(Text and item location entries)
• • •

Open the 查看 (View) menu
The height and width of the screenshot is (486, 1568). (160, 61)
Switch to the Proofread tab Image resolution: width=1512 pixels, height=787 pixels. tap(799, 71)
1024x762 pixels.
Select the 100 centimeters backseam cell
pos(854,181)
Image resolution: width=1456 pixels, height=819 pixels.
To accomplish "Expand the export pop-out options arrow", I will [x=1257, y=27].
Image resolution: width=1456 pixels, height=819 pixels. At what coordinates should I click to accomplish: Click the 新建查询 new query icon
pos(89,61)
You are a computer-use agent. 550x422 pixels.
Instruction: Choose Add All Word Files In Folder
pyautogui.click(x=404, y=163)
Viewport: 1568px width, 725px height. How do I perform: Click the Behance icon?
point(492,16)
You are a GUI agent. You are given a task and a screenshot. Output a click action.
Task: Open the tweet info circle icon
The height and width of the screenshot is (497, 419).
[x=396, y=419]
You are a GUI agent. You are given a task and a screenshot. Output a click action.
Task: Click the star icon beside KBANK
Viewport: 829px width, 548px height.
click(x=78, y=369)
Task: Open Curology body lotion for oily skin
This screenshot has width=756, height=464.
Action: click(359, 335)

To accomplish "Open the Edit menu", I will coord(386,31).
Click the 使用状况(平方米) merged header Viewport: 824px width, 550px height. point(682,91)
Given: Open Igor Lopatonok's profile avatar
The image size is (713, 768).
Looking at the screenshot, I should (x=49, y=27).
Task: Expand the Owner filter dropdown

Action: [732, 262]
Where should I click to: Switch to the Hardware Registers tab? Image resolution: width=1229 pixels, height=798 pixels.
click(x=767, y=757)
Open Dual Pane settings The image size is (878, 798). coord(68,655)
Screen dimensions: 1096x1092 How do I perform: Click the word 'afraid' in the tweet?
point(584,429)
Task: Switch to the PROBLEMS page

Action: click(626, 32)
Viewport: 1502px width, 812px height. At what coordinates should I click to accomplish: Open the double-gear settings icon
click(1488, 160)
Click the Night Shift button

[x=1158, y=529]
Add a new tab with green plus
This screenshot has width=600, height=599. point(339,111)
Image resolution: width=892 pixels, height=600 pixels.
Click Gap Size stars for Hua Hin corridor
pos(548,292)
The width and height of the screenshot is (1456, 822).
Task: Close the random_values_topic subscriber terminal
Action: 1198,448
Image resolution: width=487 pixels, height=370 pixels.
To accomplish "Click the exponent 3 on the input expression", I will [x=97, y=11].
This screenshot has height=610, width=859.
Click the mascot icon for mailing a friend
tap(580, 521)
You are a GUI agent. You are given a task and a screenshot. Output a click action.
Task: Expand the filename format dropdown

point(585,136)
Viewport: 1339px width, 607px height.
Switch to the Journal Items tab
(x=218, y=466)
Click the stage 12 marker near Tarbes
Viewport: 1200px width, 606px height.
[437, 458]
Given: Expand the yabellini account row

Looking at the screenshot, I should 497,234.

• • •

EXERCISE REQUIREMENTS: Reproduce every one of the entries above line for line, without altering a single character.

OUTPUT BELOW:
Open the 查看 (View) menu
The height and width of the screenshot is (486, 1568). (160, 61)
Switch to the Proofread tab Image resolution: width=1512 pixels, height=787 pixels. tap(799, 71)
1024x762 pixels.
Select the 100 centimeters backseam cell
pos(854,181)
Image resolution: width=1456 pixels, height=819 pixels.
To accomplish "Expand the export pop-out options arrow", I will [x=1257, y=27].
Image resolution: width=1456 pixels, height=819 pixels. At what coordinates should I click to accomplish: Click the 新建查询 new query icon
pos(89,61)
You are a computer-use agent. 550x422 pixels.
Instruction: Choose Add All Word Files In Folder
pyautogui.click(x=404, y=163)
Viewport: 1568px width, 725px height. How do I perform: Click the Behance icon?
point(492,16)
You are a GUI agent. You are given a task and a screenshot. Output a click action.
Task: Open the tweet info circle icon
The height and width of the screenshot is (497, 419).
[x=396, y=419]
You are a GUI agent. You are given a task and a screenshot. Output a click action.
Task: Click the star icon beside KBANK
Viewport: 829px width, 548px height.
click(x=78, y=369)
Task: Open Curology body lotion for oily skin
This screenshot has width=756, height=464.
Action: click(359, 335)

To accomplish "Open the Edit menu", I will coord(386,31).
Click the 使用状况(平方米) merged header Viewport: 824px width, 550px height. point(682,91)
Given: Open Igor Lopatonok's profile avatar
The image size is (713, 768).
Looking at the screenshot, I should (x=49, y=27).
Task: Expand the Owner filter dropdown

Action: [732, 262]
Where should I click to: Switch to the Hardware Registers tab? Image resolution: width=1229 pixels, height=798 pixels.
click(x=767, y=757)
Open Dual Pane settings The image size is (878, 798). coord(68,655)
Screen dimensions: 1096x1092 How do I perform: Click the word 'afraid' in the tweet?
point(584,429)
Task: Switch to the PROBLEMS page

Action: click(626, 32)
Viewport: 1502px width, 812px height. At what coordinates should I click to accomplish: Open the double-gear settings icon
click(1488, 160)
Click the Night Shift button

[x=1158, y=529]
Add a new tab with green plus
This screenshot has width=600, height=599. point(339,111)
Image resolution: width=892 pixels, height=600 pixels.
Click Gap Size stars for Hua Hin corridor
pos(548,292)
The width and height of the screenshot is (1456, 822).
Task: Close the random_values_topic subscriber terminal
Action: 1198,448
Image resolution: width=487 pixels, height=370 pixels.
To accomplish "Click the exponent 3 on the input expression", I will [x=97, y=11].
This screenshot has height=610, width=859.
Click the mascot icon for mailing a friend
tap(580, 521)
You are a GUI agent. You are given a task and a screenshot. Output a click action.
Task: Expand the filename format dropdown

point(585,136)
Viewport: 1339px width, 607px height.
Switch to the Journal Items tab
(x=218, y=466)
Click the stage 12 marker near Tarbes
Viewport: 1200px width, 606px height.
[437, 458]
Given: Expand the yabellini account row

Looking at the screenshot, I should 497,234.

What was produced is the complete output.